In this round of Arbitration Tips-N-Tools (TNT), Professor Amy Schmitz asks some of the leading arbitration practitioners about planning and executing a preliminary arbitration hearing, especially in a digital world and faced with the complexities of the Covid-19 pandemic.
Round 2: What are your 3 top tips and/or tools with respect to planning and executing a preliminary arbitration hearing – especially in the digital era and complexities of Covid?
- Theo Cheng –
- Consider spending a little more time, energy, and creativity putting together a persuasive, well-framed statement of claim (much like a complaint in court). Filing a detailed statement of claim, along with the formal demand (usually a simple form), is a strategic opportunity for the claimant to persuade the tribunal well in advance of the evidentiary hearing because it is one of the few documents provided to the tribunal even before the initial case management conference (or preliminary hearing) in the proceeding. In the absence of formal pleading rules like in court, an advocate has a lot of flexibility and leeway in crafting the statement of claim, and, hence, can take a fair amount of liberties with the text without the fear of having to later defend the equivalent of a motion to strike for having pled “redundant, immaterial, impertinent, or scandalous matter.” Although there might be some additional cost in putting together a statement of claim, that document can be a helpful piece of advocacy for the claimant.
- In drafting the demand/statement of claim, it is very common to insert, almost as boilerplate, a request that the tribunal award reasonable attorneys’ fees in the prayer for relief. Doing so can have unintended consequences. Generally, a tribunal is not permitted to award attorneys’ fees unless the parties have contractually authorized such an award in the arbitration clause or if the governing substantive law provides for such an award. However, if the parties independently request an award of attorneys’ fees in their arbitration pleadings, under at least one provider’s procedural rules, those requests can operate to provide authority to the tribunal to render such an award.

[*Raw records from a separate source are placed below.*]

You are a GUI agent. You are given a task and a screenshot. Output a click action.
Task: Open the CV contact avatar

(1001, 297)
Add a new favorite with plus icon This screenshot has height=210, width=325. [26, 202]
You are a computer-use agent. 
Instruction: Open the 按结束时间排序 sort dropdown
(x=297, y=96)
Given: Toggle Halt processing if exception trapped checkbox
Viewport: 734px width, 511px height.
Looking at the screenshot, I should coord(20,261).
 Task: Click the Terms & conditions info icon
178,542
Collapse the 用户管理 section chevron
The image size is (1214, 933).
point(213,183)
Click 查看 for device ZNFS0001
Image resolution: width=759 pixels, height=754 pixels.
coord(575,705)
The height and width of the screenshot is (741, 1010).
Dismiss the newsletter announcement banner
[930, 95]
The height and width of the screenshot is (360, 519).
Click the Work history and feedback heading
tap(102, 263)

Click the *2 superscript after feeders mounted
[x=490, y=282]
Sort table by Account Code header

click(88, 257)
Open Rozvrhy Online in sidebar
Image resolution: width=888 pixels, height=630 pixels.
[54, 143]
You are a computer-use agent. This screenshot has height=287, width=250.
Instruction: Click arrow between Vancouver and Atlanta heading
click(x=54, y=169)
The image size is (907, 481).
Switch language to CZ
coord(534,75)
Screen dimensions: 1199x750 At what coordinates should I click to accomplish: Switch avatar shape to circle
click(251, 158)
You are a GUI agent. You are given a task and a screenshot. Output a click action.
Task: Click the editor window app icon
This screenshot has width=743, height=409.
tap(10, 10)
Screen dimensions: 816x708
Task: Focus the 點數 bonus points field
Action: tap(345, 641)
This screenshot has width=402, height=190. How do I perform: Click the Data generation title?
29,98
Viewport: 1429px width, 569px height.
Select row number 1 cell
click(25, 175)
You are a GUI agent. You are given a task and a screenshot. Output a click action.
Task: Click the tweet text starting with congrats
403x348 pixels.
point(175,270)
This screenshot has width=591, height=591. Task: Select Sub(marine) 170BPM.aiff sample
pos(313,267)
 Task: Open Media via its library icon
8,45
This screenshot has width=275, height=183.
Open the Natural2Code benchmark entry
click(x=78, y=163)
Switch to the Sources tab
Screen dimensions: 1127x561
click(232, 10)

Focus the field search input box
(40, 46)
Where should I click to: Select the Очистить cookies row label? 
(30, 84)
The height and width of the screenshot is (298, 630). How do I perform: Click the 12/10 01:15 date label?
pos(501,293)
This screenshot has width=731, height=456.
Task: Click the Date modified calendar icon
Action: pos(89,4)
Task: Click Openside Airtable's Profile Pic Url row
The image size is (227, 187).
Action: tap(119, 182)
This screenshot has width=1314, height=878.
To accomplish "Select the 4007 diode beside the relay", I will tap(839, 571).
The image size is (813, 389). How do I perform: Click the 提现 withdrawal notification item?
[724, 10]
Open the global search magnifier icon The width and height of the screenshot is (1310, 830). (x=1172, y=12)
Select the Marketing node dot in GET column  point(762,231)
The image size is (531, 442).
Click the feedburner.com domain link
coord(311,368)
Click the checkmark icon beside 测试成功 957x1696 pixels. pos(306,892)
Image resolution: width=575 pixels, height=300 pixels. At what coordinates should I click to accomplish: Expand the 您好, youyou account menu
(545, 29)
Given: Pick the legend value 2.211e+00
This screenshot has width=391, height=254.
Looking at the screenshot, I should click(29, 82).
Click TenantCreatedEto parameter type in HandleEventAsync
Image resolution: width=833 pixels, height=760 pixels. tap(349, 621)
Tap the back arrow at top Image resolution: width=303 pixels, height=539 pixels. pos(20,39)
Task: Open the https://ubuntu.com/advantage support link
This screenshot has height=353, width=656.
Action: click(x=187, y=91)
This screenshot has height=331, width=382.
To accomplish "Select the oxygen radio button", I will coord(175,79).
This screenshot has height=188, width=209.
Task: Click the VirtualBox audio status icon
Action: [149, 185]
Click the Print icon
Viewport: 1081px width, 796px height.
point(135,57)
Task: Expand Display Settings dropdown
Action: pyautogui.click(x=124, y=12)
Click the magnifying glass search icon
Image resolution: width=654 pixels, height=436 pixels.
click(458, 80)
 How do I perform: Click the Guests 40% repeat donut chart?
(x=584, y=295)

- Advocates should be mindful that, unlike court pleadings, the demand/statement of claim are almost always reflexively marked as exhibits at or before the evidentiary hearing by the parties and/or the tribunal and are often deemed admitted as part of the evidentiary record. Thus, any statements made in these pleadings that end up being inconsistent with the actual evidence adduced at the hearing may create certain evidentiary difficulties at the end of the proceeding. That said, it is still ultimately up to the tribunal to determine the evidentiary weight to be accorded the pleadings.
- Daniel Urbas –
- Require parties to consult among themselves before the first preliminary hearing and to discuss specific procedural steps which arbitrator can propose in an e-mail sent to them requiring discussion.
- Require parties to send to the arbitrator their agreed-upon steps and flag any disputed steps 48 hours before the preliminary hearing.
- Invite parties to submit agenda items no later than 72 hours before the preliminary hearing, advising that failing receipt no new items can be added (but can be added to next hearing), as it reduces surprises
- George Friedman –
- Set expectations: I send a checklist laying out what I plan to cover. Here’s my mediation list.
- Don’t use a cell phone: Since all participants are most likely working from home, use a landline or the computer for better audio (and video) quality.
- Be sure participants are prepared: In other words, if you plan to discuss dates for various deliverables advise the participants to have their calendars open. If you have questions about, for example, an aspect of the claim, advise the participants to have pages so and so of the demand handy. Generally, my email sending the checklist covers this.
- DeAndra Roaché –
- Use a scheduling program to make it easier and mutually convenient to schedule hearing dates with parties.
- Secure stipulations from parties where possible, such as issue(s), facts, witness/expert affidavits and encourage pre-hearing stipulation of the authenticity of documents.
- Consider adding provisions to the scheduling order that address witness space, no virtual backgrounds, and equipment expectations.
- Include Arbitrator’s cancellation/postponement policy in the scheduling order
- Identify/Address any preliminary issues.
- Inform parties that professional attire for the hearing will be required.
- Determine if any special accommodations will be needed such as closed-captioning if an e-platform will be used, court reporter, interpreter, etc.